Toppling Ted: The 60-Game Season and the .400 Batting Average

July 21, 2020

One of the ways that the baseball of yesteryear was different from baseball today was the importance of batting average. With a pitching philosophy that envisioned lots and lots of balls being hit into play and no gauntlet of modern relief pitchers to face, far more at-bats ended with a ball being handled by a defensive player. In 2019, 63% of plate appearances ended with a ball being hit into play. In 1919, that figure was 81%. With half as many fieldable balls, it’s hardly a shock that league batting averages have declined. The effect would be even larger, too, but batting average on balls hit into play was higher in 2019 (.298) than in 1919 (.282).

Hitting .400 was never an easy feat, but it wasn’t some wild, once-in-a-lifetime occurrence when it did happen. The .400 mark has been eclipsed 34 times in major league history, give or take (the number varies depending on just what you consider a major league team in the wild world of 1870s baseball). Ted Williams hit .406 in 1941 and that was it, the last time a major leaguer hit .400 over a season. It’s more than just the lower league batting averages. Baseball’s .252 batting average in 2019 was still higher than in 17 seasons before 1941. Baseball has trended in a more competitive direction and as a league becomes more competitive, you generally expect the differences between players to shrink. That’s true for batting average, too. Just look at the simplest measure of dispersion, standard deviation:

The standard deviation has gotten smaller as time has progressed. Using this simple method, Ted Williams’s .406 in 1941 was 4.46 standard deviations better than the mean batting average of .262 (z-score). A z-score of 4.46 in 2019 only represents a .370 batting average. Nobody’s hit that mark recently, either, but .370 certainly doesn’t feel like anywhere near the same hurdle.
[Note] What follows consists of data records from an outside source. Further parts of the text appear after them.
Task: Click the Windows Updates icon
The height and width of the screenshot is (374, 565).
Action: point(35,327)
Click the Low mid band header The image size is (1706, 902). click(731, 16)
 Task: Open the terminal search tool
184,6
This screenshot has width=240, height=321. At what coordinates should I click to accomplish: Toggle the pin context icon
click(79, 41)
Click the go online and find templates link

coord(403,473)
Since it’s the obvious next question, here are the best batting averages by Z-Score. Again, there are more robust ways to look at this, but we’re scrawling on envelope-backs, not landing astronauts on the moon:

Best Batting Averages by Z-Score

Season	Name	Batting Average	Z-Score
1977	Rod Carew	.388	4.86
1980	George Brett	.390	4.75
1941	Ted Williams	.406	4.46
1887	Tip O’Neill	.435	4.22
1909	Ty Cobb	.377	4.22
1910	Nap Lajoie	.384	4.20
1985	Wade Boggs	.368	4.18
1910	Ty Cobb	.383	4.17
1999	Larry Walker	.379	4.16
1988	Wade Boggs	.366	4.16
1913	Ty Cobb	.390	4.13
1939	Joe DiMaggio	.381	4.12
1957	Ted Williams	.388	4.12
1911	Ty Cobb	.420	4.12
1924	Rogers Hornsby	.424	4.11
1974	Rod Carew	.364	4.06
2004	Ichiro Suzuki	.372	4.05
2002	Barry Bonds	.370	4.05
1904	Nap Lajoie	.376	4.03
1916	Tris Speaker	.386	4.03
2009	Joe Mauer	.365	4.01
1987	Tony Gwynn	.370	4.00
1971	Joe Torre	.363	3.99
1917	Ty Cobb	.383	3.98
1970	Rico Carty	.366	3.96

Ted still looks great, as he should. But it does change our batting champions around a bit.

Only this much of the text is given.